You don’t have to move slowly all day (we’re not in a toothpaste ad), but try choosing one part of your day to move more slowly on purpose.

For example:

  • Walk a little slower on your way home
  • Eat your breakfast without multitasking
  • Fold laundry as if it’s a calm ritual, not a race

It’s not about being “zen” 24/7. It’s about giving your nervous system a moment to register:

“Hey, we’re not in danger. It’s okay to enjoy this.”

The more often your brain gets that message, the easier it becomes to feel joy when nothing “big” is happening.


6. Practice Noticing — Out Loud

Sometimes, we speed past simple joys because we don’t name them. Saying them out loud (or writing them down) helps your brain file them under “this matters.”

Try this mini habit:

At some point in the day, say or think:

  • “This is nice.”
  • “I like this.”
  • “I’m glad I’m here for this moment.”

For example:

  • When the light hits your room in a pretty way
  • When your pet curls up next to you
  • When you’re laughing with a friend over something stupid

You’re not trying to force gratitude. You’re just labeling micro-moments of joy so your brain doesn’t treat them as background noise.


7. Give Your Inner Child Some Screen Time

Not doom-scroll time. Play time.

Ask yourself:
“What did I love as a kid that I’ve quietly abandoned?”

Was it:

  • Drawing
  • Collecting things
  • Reading fantasy
  • Playing dress-up
  • Building random stuff out of nothing

Pick one and bring it back in a tiny way:

  • Doodle while on a call
  • Re-read a childhood book
  • Buy fun stickers and put them on literally unnecessary things
  • Wear something slightly ridiculous at home just because it makes you happy

You don’t have to be “good” at it. The goal isn’t skill, it’s spark.


8. Let Yourself Be “Easily Pleased”

There’s this unspoken flex in our culture:
Being hard to impress. Being unbothered. Being chill to the point of… not really feeling much.
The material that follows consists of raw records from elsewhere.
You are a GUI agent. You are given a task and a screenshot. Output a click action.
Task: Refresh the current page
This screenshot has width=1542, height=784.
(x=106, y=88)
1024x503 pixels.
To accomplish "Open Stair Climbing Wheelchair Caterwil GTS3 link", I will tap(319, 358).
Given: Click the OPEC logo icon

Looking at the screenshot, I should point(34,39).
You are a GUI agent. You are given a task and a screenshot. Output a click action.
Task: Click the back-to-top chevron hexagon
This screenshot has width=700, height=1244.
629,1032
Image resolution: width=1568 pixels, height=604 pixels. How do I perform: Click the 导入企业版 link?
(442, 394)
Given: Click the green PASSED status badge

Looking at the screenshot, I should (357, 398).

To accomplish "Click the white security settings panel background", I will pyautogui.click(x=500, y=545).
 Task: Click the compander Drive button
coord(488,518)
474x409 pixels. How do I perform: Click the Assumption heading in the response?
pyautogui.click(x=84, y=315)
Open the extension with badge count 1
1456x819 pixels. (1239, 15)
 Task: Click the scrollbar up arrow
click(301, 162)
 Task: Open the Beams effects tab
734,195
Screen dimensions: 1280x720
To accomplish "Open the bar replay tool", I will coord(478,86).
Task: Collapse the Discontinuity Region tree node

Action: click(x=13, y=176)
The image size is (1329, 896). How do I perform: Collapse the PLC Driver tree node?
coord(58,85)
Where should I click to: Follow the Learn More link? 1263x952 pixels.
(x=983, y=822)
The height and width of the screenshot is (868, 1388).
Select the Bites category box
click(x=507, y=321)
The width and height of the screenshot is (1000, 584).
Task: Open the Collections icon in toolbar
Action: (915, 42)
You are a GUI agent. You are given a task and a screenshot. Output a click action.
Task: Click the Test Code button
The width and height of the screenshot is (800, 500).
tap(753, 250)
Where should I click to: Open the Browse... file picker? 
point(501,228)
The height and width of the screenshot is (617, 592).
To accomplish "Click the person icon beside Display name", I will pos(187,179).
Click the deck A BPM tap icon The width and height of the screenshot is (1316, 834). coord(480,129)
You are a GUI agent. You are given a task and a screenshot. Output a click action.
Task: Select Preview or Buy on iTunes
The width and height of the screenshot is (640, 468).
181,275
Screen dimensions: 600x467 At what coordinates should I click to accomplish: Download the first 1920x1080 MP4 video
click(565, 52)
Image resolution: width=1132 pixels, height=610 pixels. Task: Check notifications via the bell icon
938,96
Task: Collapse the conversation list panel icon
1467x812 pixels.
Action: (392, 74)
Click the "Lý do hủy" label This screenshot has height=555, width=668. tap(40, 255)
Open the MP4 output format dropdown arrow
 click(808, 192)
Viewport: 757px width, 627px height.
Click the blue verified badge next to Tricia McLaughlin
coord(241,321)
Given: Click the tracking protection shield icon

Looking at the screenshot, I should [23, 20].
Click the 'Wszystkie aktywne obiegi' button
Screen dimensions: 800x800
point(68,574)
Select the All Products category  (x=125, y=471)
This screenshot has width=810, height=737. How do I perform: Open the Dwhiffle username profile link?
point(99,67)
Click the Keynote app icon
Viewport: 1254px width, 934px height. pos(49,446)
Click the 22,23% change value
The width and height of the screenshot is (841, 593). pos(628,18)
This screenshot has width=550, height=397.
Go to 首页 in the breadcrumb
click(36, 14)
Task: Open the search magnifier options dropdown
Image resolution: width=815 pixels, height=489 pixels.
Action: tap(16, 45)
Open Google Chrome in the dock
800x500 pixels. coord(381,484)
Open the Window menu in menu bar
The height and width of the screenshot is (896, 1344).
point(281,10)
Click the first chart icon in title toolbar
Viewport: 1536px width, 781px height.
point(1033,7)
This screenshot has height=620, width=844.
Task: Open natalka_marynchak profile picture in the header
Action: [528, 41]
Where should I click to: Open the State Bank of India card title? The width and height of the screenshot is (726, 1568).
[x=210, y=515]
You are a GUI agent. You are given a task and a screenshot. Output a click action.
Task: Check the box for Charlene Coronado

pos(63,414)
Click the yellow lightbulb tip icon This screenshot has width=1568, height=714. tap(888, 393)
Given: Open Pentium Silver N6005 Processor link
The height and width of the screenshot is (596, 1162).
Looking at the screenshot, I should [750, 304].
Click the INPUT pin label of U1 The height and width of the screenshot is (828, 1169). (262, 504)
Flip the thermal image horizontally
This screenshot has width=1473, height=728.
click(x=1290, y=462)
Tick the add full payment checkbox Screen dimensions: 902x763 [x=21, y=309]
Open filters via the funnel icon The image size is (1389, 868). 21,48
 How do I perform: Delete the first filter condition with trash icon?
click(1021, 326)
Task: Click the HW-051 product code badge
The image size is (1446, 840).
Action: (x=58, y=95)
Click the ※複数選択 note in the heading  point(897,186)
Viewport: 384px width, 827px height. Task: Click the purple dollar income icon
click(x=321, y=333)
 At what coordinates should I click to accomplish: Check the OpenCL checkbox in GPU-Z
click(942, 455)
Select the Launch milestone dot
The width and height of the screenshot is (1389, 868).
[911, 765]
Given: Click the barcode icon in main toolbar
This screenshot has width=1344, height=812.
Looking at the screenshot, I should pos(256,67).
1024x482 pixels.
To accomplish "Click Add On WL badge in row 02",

But what if we flipped that?

What if you became the person who is:

  • Weirdly delighted by good bread
  • Excited about a comfy chair
  • Happy because the sky looked cute today

Being “easily pleased” doesn’t mean your standards are low. It means your capacity for joy is high.

And in a world that constantly tells you to want more, strive more, buy more, be more—
finding joy in simple things is a quiet, radical act.


Final Thought

You don’t have to move to a cabin, delete social media, or suddenly love every single moment of your life. You’re allowed to be tired, annoyed, and over it sometimes.

But in between all of that, you can start to gently rebuild this skill:

Letting small, simple, ordinary things be enough to make you smile.

One cup of tea.
One ray of light.
One joke shared.
One deep breath that actually feels good.

That’s how you rediscover joy in simple things—not all at once, but one tiny, soft moment at a time.